*ASSIGNED TASK*.
If a line in the records below contains the word "computer", copy it.

*AVAILABLE DATA*.
● ● ● ●

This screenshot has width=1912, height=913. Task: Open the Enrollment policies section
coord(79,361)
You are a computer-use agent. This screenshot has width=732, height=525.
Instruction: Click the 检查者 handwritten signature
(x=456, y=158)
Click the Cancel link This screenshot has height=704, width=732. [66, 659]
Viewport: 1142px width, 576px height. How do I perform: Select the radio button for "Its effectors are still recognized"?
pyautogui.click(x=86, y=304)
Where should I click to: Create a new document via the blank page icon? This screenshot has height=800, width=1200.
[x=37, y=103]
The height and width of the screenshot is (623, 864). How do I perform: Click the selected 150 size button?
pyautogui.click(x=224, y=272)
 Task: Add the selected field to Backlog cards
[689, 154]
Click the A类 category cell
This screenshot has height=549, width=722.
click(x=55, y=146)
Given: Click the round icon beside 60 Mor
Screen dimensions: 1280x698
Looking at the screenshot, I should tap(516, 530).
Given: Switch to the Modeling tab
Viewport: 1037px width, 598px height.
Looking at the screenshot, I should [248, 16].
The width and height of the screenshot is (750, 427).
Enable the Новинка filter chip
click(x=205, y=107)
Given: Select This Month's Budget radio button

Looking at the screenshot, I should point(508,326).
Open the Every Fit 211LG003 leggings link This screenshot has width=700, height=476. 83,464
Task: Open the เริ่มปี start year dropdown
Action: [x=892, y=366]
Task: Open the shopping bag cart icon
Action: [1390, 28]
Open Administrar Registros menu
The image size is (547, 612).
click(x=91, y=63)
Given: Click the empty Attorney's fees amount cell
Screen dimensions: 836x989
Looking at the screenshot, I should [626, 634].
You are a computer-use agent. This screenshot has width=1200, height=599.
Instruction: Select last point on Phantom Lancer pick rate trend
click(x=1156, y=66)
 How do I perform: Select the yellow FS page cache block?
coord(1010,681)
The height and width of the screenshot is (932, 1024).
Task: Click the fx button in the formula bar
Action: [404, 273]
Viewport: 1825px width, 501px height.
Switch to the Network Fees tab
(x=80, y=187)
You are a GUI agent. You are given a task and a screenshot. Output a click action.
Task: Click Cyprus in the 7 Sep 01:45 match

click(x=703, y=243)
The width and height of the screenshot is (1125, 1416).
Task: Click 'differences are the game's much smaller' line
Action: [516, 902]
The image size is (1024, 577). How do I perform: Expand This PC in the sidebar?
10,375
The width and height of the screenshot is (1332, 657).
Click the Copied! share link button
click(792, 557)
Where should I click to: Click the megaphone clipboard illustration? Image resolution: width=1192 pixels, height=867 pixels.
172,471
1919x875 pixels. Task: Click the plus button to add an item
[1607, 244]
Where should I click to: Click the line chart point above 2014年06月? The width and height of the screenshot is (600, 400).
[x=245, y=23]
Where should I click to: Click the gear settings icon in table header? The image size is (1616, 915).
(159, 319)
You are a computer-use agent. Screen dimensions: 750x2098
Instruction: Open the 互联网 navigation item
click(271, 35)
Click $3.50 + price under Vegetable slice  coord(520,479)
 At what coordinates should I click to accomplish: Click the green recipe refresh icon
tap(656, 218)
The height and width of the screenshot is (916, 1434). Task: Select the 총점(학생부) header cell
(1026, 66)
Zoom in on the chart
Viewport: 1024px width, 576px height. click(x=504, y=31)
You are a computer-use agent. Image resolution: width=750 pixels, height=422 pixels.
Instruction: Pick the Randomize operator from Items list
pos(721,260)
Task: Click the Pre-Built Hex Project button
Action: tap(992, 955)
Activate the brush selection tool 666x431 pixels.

● ● ● ●

*RESPONSE AREA*.
You are a computer-use agent. This screenshot has width=732, height=525.
You are a computer-use agent. This screenshot has width=1200, height=599.
You are a computer-use agent. Screen dimensions: 750x2098
You are a computer-use agent. Image resolution: width=750 pixels, height=422 pixels.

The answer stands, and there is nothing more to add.